EXERCISE INSTRUCTIONS: Starting at the line that contains "You are a computer-use", write out every line to the end of the records below exactly, and leave out the pictures.
· · · · ·
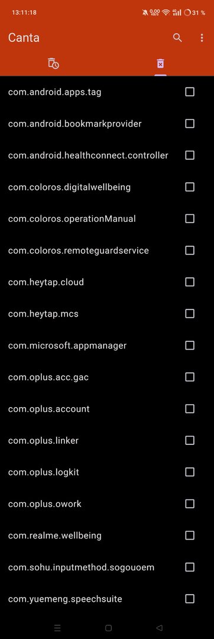This screenshot has height=639, width=214.
Task: Open the search icon in the Canta header
Action: coord(177,38)
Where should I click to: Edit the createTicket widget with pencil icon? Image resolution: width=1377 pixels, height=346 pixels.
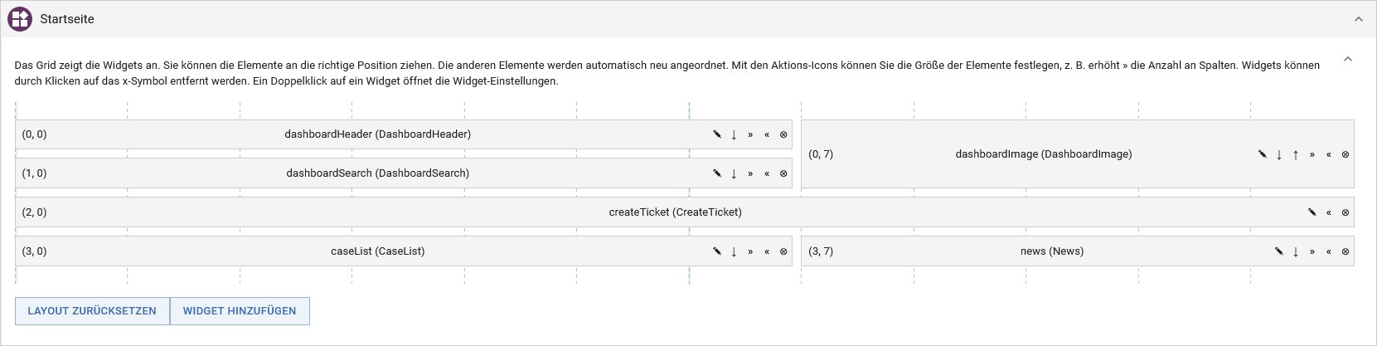pos(1312,212)
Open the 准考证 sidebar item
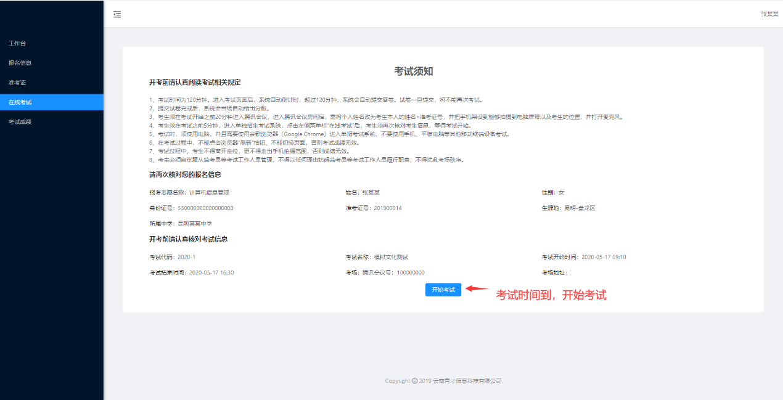This screenshot has width=783, height=400. point(17,83)
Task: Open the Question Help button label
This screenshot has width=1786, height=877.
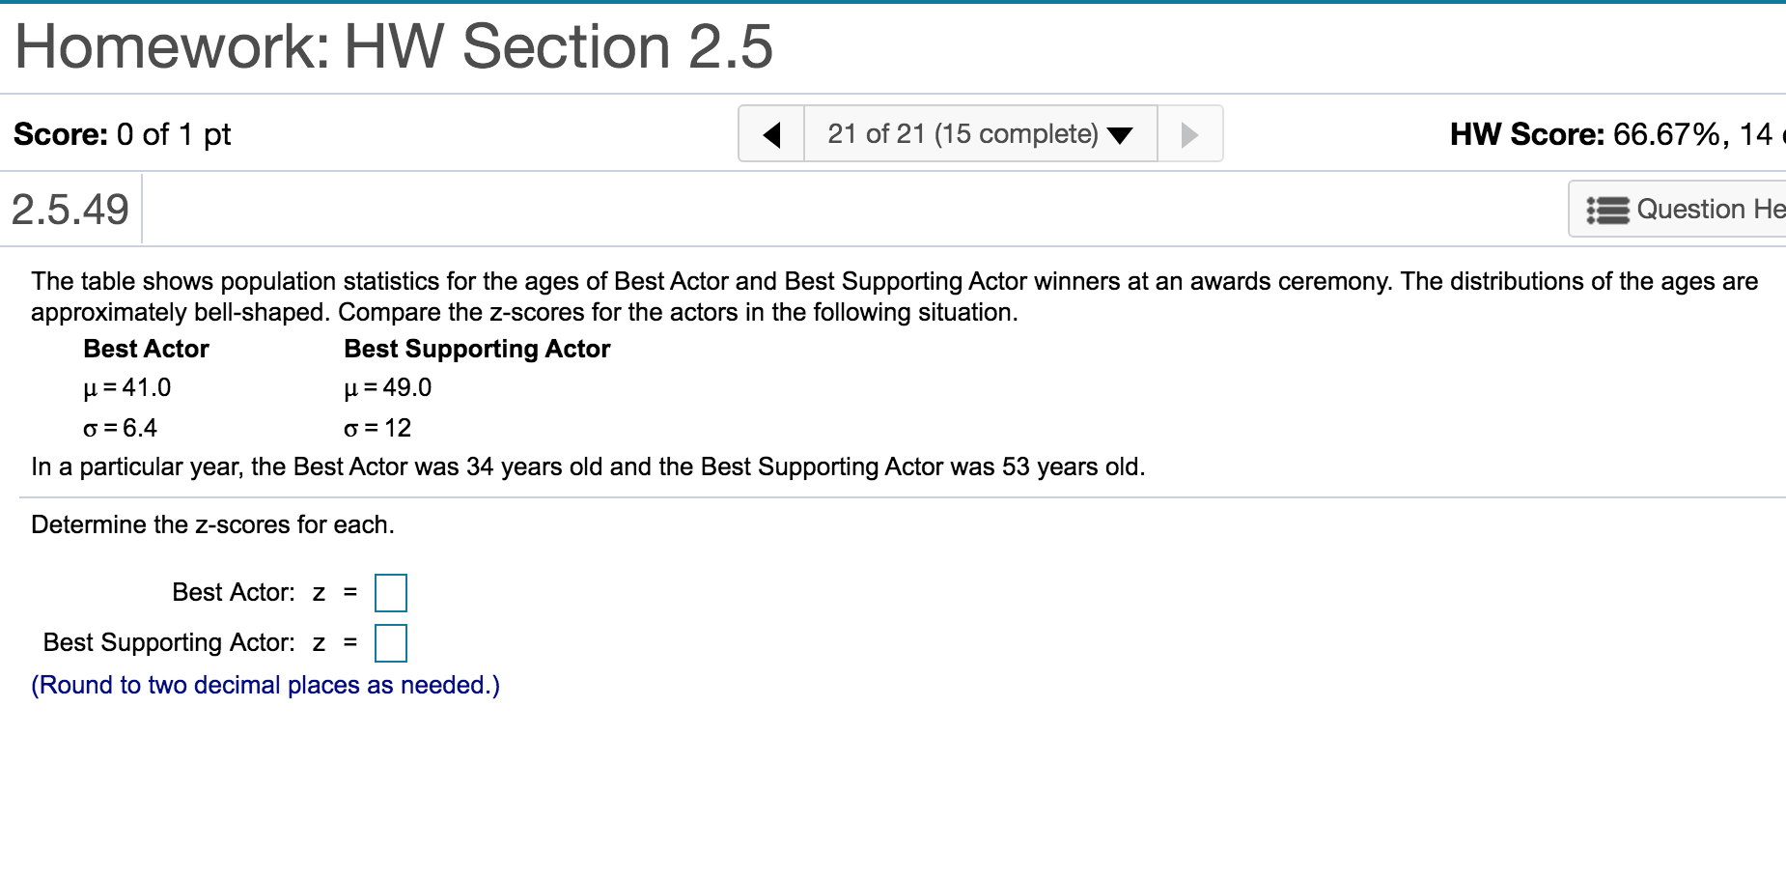Action: coord(1710,210)
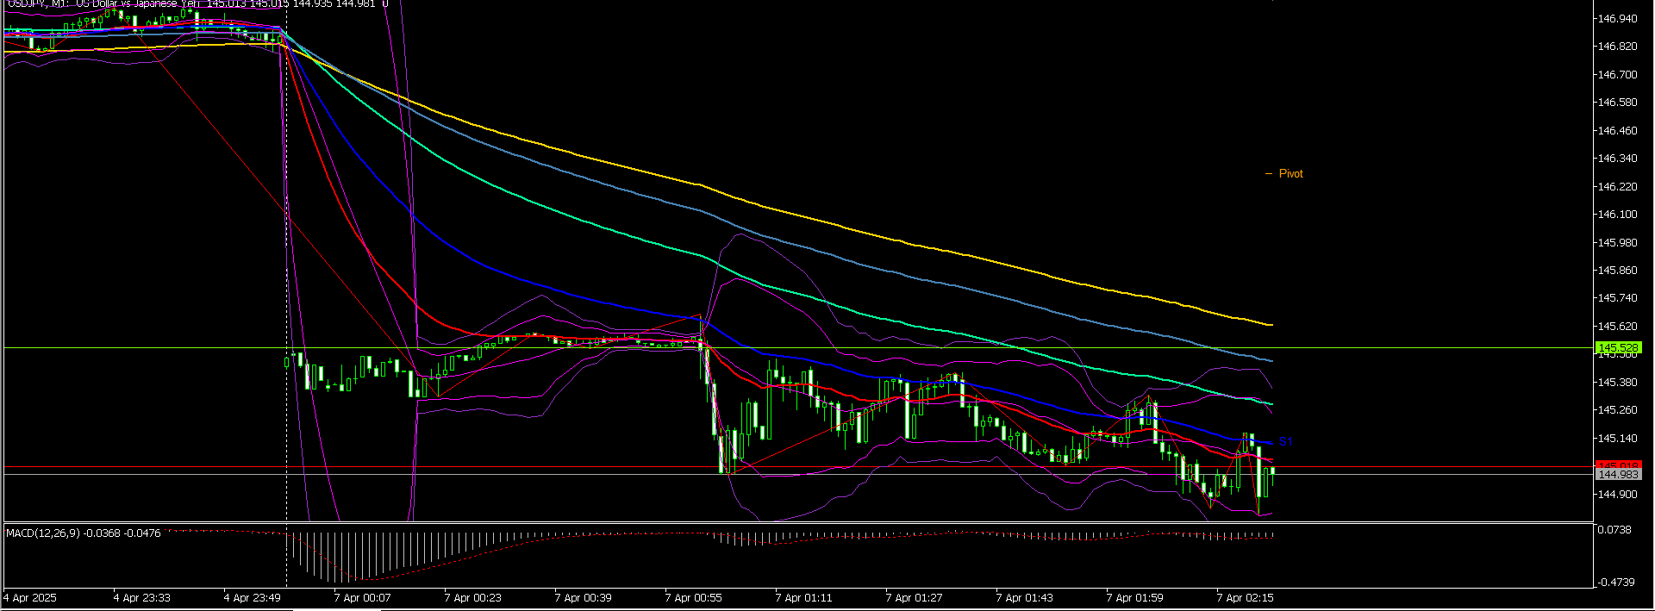
Task: Click the 0.0738 MACD scale value
Action: click(1614, 530)
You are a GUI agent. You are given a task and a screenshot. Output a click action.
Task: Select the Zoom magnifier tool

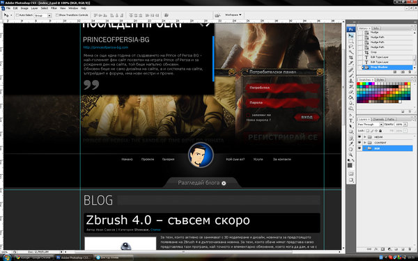[351, 155]
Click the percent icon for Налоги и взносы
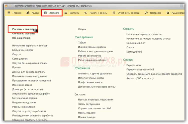The width and height of the screenshot is (188, 124). [86, 13]
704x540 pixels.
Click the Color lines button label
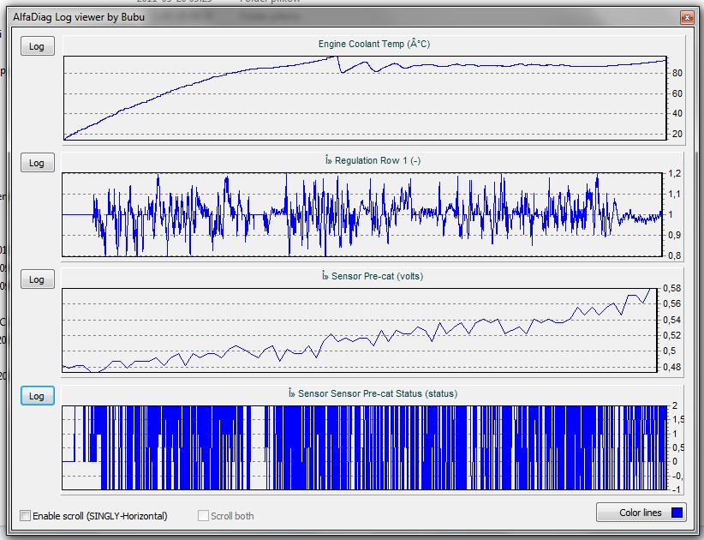pos(640,513)
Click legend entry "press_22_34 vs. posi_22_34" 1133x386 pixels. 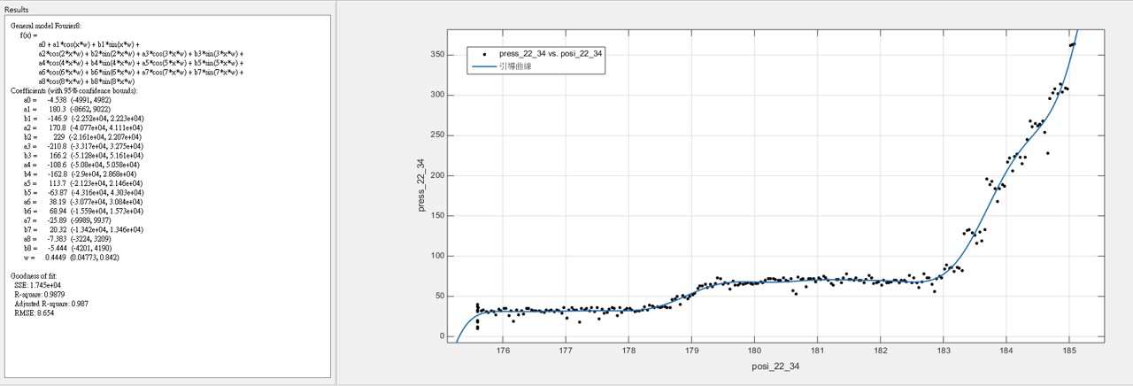tap(551, 54)
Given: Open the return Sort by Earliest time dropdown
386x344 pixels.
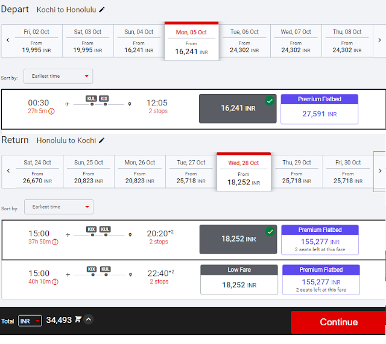Looking at the screenshot, I should pos(59,207).
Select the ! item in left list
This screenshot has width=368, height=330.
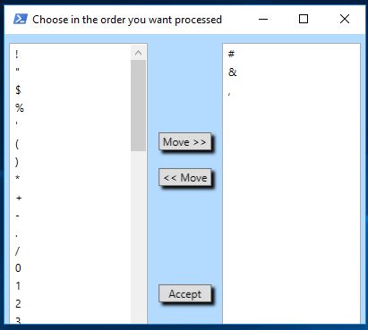70,55

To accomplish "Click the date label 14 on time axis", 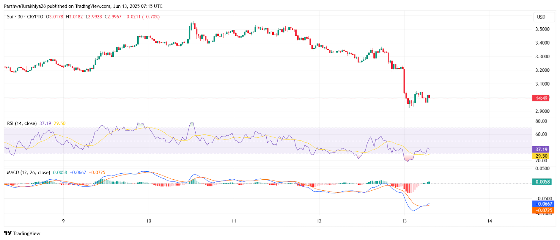I will point(489,221).
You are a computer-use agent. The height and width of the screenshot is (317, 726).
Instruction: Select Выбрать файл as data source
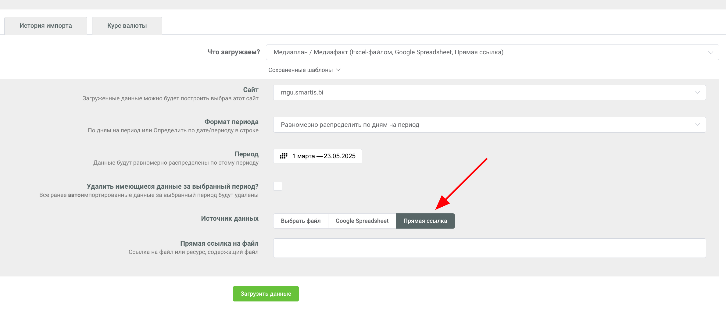click(301, 221)
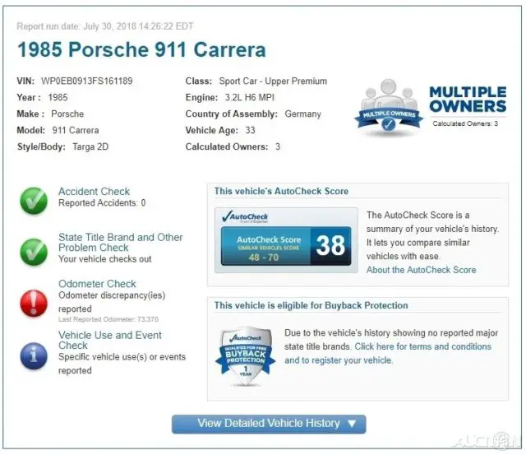Click blue info icon for Vehicle Use
Image resolution: width=526 pixels, height=455 pixels.
click(34, 355)
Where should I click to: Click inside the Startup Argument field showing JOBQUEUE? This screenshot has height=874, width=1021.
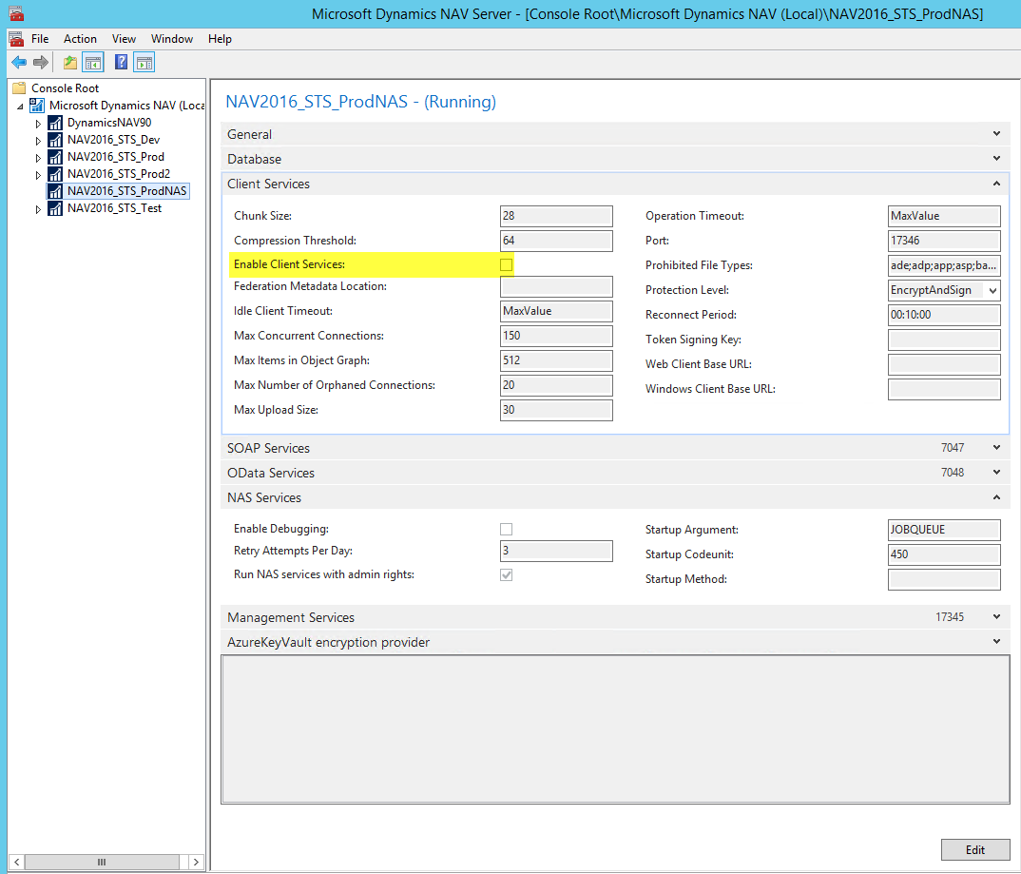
· · · · ·
SOLVED PROBLEM:
You are a computer-use agent. The height and width of the screenshot is (317, 726).
Instruction: Select Выбрать файл as data source
click(301, 221)
Click blue info icon for Vehicle Use
Image resolution: width=526 pixels, height=455 pixels.
click(34, 355)
Where should I click to: Click inside the Startup Argument field showing JOBQUEUE? This screenshot has height=874, width=1021.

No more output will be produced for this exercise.